## Texte
Après avoir vu cet autel et ce sépulcre, cet alpha et cet oméga, on entre dans le trésor, et l’impression est complète quand on a lu sur la superbe tapisserie de Charles de Bourbon le vieux cri d’armes de sa maison : Ni espoir ni peur ; devise qui oublie Dieu et qui semble faite pour une famille morte.

En 93, le monument de Coustou disparut ; on le cacha, pour le sauver, sous un hangar de l’archevêché. Les bêtes fauves déchaînées alors, à défaut des statues de Coustou, violèrent les ossements du dauphin et de la dauphine. Les deux cercueils fleurdelysés furent ouverts et vidés dans le cimetière commun. Mais dans les époques violentes il y a toujours de ces piétés hardies qui espionnent le crime et qui le suivent partout. Des mains fidèles marquèrent religieusement la place où gisaient les deux squelettes royaux, et en 1814, quand Louis XVIII rentra dans son Louvre, le dauphin son père rentra dans son tombeau. Cette restauration a eu meilleure fin que l’autre ; et quand on considère les pas que les esprits font chaque jour vers la pensée et vers la raison, on peut dire hardiment que désormais aucune révolution ne dérangera les quatre fantômes de marbre qui pleurent sur la maison de Bourbon devant le maître-autel de Sens.

## Documents fournis
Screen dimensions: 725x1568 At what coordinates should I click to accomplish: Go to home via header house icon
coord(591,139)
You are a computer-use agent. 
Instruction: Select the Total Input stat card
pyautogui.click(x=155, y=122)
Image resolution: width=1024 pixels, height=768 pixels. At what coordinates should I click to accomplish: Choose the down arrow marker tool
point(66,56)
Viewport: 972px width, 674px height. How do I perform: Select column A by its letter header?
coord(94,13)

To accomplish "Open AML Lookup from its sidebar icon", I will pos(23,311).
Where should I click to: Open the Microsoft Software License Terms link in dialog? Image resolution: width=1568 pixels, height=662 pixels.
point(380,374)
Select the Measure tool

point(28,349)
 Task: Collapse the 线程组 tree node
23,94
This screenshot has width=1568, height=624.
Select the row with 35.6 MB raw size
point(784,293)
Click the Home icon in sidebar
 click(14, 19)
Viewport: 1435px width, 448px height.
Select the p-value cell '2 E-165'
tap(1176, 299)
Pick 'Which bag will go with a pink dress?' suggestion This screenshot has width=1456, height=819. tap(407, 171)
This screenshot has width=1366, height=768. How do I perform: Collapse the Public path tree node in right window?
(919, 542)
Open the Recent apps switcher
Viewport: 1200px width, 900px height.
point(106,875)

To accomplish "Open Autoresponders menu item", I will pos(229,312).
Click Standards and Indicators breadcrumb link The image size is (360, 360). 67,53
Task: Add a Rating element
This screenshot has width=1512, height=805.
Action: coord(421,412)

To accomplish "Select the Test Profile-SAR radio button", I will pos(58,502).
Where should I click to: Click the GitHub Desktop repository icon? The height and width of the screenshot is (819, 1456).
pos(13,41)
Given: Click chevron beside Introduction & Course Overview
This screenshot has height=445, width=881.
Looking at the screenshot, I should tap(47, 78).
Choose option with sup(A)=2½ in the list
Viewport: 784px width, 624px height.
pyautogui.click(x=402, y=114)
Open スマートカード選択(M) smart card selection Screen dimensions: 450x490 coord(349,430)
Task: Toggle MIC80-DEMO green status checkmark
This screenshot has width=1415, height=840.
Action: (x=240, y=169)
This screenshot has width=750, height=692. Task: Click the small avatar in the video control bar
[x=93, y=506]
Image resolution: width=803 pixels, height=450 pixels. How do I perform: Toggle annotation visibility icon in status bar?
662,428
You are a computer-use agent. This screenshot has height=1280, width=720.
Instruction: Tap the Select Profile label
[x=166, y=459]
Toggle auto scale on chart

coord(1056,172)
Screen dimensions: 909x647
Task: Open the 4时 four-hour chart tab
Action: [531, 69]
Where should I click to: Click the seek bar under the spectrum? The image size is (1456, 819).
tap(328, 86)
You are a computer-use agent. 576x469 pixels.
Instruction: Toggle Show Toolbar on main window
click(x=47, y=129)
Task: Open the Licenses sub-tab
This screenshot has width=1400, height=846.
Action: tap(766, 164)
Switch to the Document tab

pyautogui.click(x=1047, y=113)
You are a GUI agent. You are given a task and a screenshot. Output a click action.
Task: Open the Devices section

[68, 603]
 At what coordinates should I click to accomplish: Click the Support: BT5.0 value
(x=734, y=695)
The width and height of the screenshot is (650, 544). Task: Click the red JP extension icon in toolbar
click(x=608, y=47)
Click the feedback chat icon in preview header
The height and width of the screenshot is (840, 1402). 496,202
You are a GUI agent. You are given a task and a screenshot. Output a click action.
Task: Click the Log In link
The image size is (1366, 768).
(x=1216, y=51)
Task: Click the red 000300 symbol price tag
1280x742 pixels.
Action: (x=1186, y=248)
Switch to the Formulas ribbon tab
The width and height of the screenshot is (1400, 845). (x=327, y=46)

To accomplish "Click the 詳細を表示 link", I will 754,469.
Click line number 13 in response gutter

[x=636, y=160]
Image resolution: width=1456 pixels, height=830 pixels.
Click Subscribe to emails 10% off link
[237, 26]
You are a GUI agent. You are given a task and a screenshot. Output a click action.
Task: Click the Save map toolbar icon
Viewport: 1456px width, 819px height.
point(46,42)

## Exercice court 1
Relevez les personnages historiques que le texte sur le tombeau du dauphin à Sens désigne par leur nom propre.
## Exercice court 2
Poursuivez le texte sur le tombeau du dauphin à Sens en écrivant la suite de son dernier paragraphe.
Le listing provient d'une autre source que le texte.

## Réponse 1
Charles de Bourbon, Coustou, Louis XVIII

## Réponse 2
Il faut le dire ici, Charles X, en 1825, eut une idée touchante et qui eût été digne d’un roi penseur. Il fit faire un service solennel au grand dauphin, et il envoya son manteau du sacre pour couvrir le cercueil de son père. Avant que l’exil lui arrachât ce manteau, il l’avait donné à la mort.

J’ai indiqué plus haut que ce pallium royal est conservé dans le trésor ; il est en velours violet, fleurdelysé, avec des abeilles brodées çà et là dans les fleurs de lys. Ce n’est pas sans tristesse que je le regardais accroché au panneau d’une vieille armoire dans cette cathédrale de Sens ; je l’avais vu le 29 mai 1825, dans la cathédrale de Reims, sur les épaules du roi de France. Tout se mêlait à mon émotion, le vent d’automne, le jour brumeux, la pluie d’octobre qui battait la froide vitre blanche de la chambre du trésor, et le souvenir de la magnifique journée du sacre, de cette éblouissante matinée de printemps, de cet admirable soleil de mai qui pénétrait la grande rose de Reims et qui la faisait resplendir au-dessus de nos têtes à travers des nuages d’encens comme la roue de flamme du char d’Élie.

Où tout cela est-il maintenant ?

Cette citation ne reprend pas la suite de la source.